Here’s another recipe from my Supper Club Feast. I’m releasing them slowly, in drips, to keep you on your toes.

This is not necessarily a winter pudding, it will make a lovely light desert for spring (now that it has arrived) and is a perfect way to use the last of the pomegranates that are still just in season.

Jelly had always been on the agenda for the Supper Club and was, I think, the first decision I made. It was decorative, light, wobbly and unusual. The one I made was a lovely delicate creature, flavoured with almond essence and only slightly sweetened. It actually surprised me just how easy it was. Now it seems, the jelly possibilities are endless.

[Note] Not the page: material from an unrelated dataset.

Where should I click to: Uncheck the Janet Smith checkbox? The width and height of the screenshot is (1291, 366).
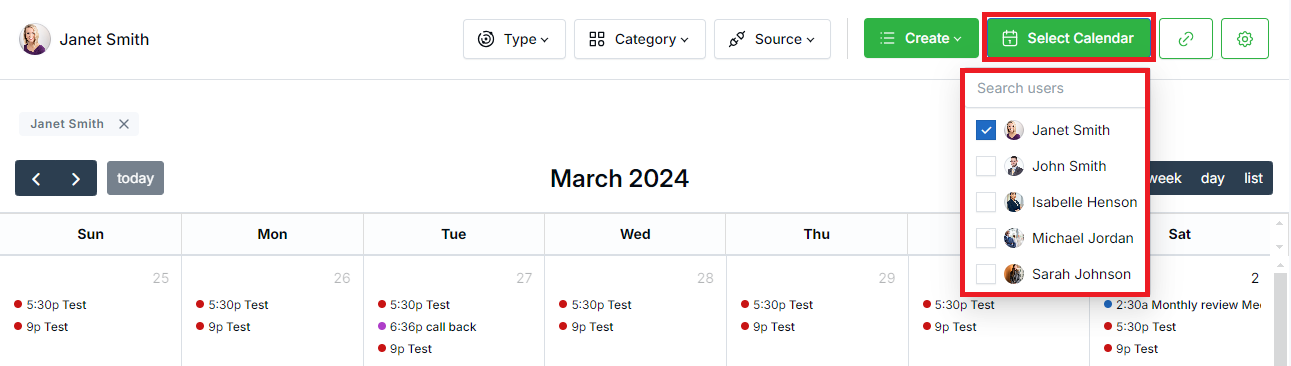986,130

Sadly I have no picture for this. The one I took looked like some massive sea anemone which was so far from the elegant truth.

I served it with pomegranate seeds and pears poached in red wine and mulling spices.

Almond Milk Jelly

500 ml (17 fl oz) organic whole milk

2 tsp powdered gelatine

2 tbsp caster sugar

1 tsp pure almond extract

Seeds from 1 pomegranate

First test your jelly receptacle(s). Make sure the amount of milk fits, you don’t want to be caught short with jelly as it does start to set quite quickly especially as it hits the side of the mould.

Now add the gelatine to 150ml of the milk and leave it to soak for 5 minutes.

Warm the remainder of the milk, caster sugar and almond essence in a pan. It needs to be below boiling point, not very hot but not only luke warm either … When it has reached this very approximate temperature slowly mix it into the gelatine infused milk and whisk to make sure there are no lumps. If you get lumps, put it back on a low heat and whisk like mad until they have dissolved.

Now pour it into your prepared mould (or moulds) and refrigerate until it has set (at least a couple of hours)

TIP: To remove your jelly, find a bowl larger than your mould and put a small amount of of boiling water in the bottom. Lower your jelly (open side UP) into the water making sure the water doesn’t rise too high and spill over into your jelly. Leave it for about 5 seconds then remove the mould from the water, put a plate on the open top, flip the plate and the jelly will slide out. It’s pretty robust so don’t worry that it might slide into a disappointing puddle.

Serve it with the pomegranate seeds scattered over or around. The combination of milky, delicate jelly and the sweet pop of the seeds is truly lovely.

Alternatively you could put the seeds into the mould at the start and pour the jelly over so they become suspended in a wobbly jelly force field.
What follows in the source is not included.